Rise & Shine: Puzzles Meet Bullets in This Gaming Pop Culture Gem
I've played a lot of games over the course of my life, amounting to (easily) hundreds of titles spanning across all systems Atari-2600 to current-gen. I've saved princesses and kingdoms galore, thwarted numerous evil villains and sinister plans, and boy did I play a lot of minigames. So, when I first saw Rise & Shine I knew that it was a game I had to play.
For those unfamiliar with the game, you play as Rise -- a youth living on Gamearth, where all the characters from video games live. The peaceful planet comes under attack from the warlike Space Grunts, who hail from the planet Nexgen. It's up to you to lead Rise, and the legendary gun, Shine, who are the last hopes of repelling the attack, the ultimate weapon.
What Makes it Great
The selling factor for me on Rise & Shine is the phenomenal artwork of the game. Every level of the game is drawn by hand and is not tiled or repeated at any point. Every layer, every little detail, is painstakingly crafted by hand, which doesn't go unappreciated, even when you die over and over again.
Oh yeah, did I mention that this game is difficult?
I let myself fall into a false sense of security because of the light-hearted art style and the fact that you're playing as a kid. That all goes out the window when the bullets start flying. And they come in waves. Much like playing Dark Souls, you can expect to die many, many times.

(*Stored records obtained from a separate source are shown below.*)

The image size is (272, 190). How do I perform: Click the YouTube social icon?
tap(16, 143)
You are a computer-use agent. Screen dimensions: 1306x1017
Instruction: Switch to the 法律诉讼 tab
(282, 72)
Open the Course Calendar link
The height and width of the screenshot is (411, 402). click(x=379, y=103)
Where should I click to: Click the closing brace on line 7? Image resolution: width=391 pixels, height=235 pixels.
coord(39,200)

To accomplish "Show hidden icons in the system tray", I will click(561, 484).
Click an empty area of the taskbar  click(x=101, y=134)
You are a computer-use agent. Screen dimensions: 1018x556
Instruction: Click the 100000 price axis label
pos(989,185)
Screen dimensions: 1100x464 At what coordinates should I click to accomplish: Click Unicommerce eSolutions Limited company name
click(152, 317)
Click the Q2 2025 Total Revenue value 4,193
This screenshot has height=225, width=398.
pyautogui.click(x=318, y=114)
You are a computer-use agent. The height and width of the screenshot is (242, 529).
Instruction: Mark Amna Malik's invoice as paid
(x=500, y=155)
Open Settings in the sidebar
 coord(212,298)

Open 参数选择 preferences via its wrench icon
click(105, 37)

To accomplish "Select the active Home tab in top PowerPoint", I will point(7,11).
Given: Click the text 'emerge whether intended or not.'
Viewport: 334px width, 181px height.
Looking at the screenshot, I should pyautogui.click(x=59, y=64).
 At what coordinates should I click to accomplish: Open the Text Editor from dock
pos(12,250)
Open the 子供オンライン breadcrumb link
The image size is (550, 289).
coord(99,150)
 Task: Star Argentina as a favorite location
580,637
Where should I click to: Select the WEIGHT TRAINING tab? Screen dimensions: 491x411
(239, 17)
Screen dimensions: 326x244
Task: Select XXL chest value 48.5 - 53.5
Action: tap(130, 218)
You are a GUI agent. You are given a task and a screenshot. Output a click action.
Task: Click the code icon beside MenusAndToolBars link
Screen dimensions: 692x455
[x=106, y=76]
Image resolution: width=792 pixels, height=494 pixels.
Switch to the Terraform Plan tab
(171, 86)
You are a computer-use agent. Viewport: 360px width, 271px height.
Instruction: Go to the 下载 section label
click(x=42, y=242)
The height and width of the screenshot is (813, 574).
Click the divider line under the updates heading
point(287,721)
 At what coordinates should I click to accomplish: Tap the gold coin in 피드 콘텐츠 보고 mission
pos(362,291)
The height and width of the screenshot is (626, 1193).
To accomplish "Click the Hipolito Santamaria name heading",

You get right into the action with minimal "tutorial stage" as the game has a separate tutorial section accessible from the main screen. Right off the bat, you learn about the cover system, which is your best friend as fiery death rains down on you from the sky. Shine, your gun, also has a number of different fire modes as well as bullet types that effect your enemies and the environment in different ways. My personal favorite is the grenade launcher mode that can negate your enemies cover with a bit of skill.
But it's not just all bullets, blood, and guts. You can also expect some fairly solid, and sometimes challenging, puzzle mechanics. I'd be a liar if I told you that I never got stuck trying to progress through the game. You start off easily enough with some staple puzzles like lever and button timer puzzles. But you slowly get into slightly more complex puzzles as you progress through the game -- my favorite type being the bullet control puzzles where you take control of the bullet and navigate a tight maze of obstacles.
There were a few puzzles that had me scratching my head, but it was mostly due to me forgetting about the various tools and modes that your gun, Shine, has in its repertoire. When in doubt, try all the abilities out!
On top of the well-done gameplay mechanics, there is something that I can appreciate even more; the amazing references to gaming pop culture.
There are so many references to classic games that I played growing up it was almost like a nostalgia overload. It also did this in a way that didn't feel like it was playing off of the success of the games or tropes that it was referencing. It just fits in in an organic way because of the story and nature of the game.
While the concept of Rise & Shine is not something new or genre-defining it does everything you would think of when you "shoot em up puzzle/platformer" and it does it exceptionally well. Visually the game takes me back to the amazing aesthetics of games like Viewtiful joe and the difficulty of games like Super Meat Boy.
Everything about this game just seems to mesh together to deliver an enjoyable experience that is refreshing, challenging, and witty. It's a game to experience and an experience that veteran gamers from the 80s and 90s will enjoy.
Rise & Shine comes out January 13th on the Steam Marketplace and is a game that should be, at the very least, on your wishlist. At the time of writing this, the price is still TDB.
Does Rise & Shine sound like a game you'd enjoying playing? What about it are you most looking forward to? Let's talk about it in the comments below!
Note: A copy of the game was provided by the developer for the review.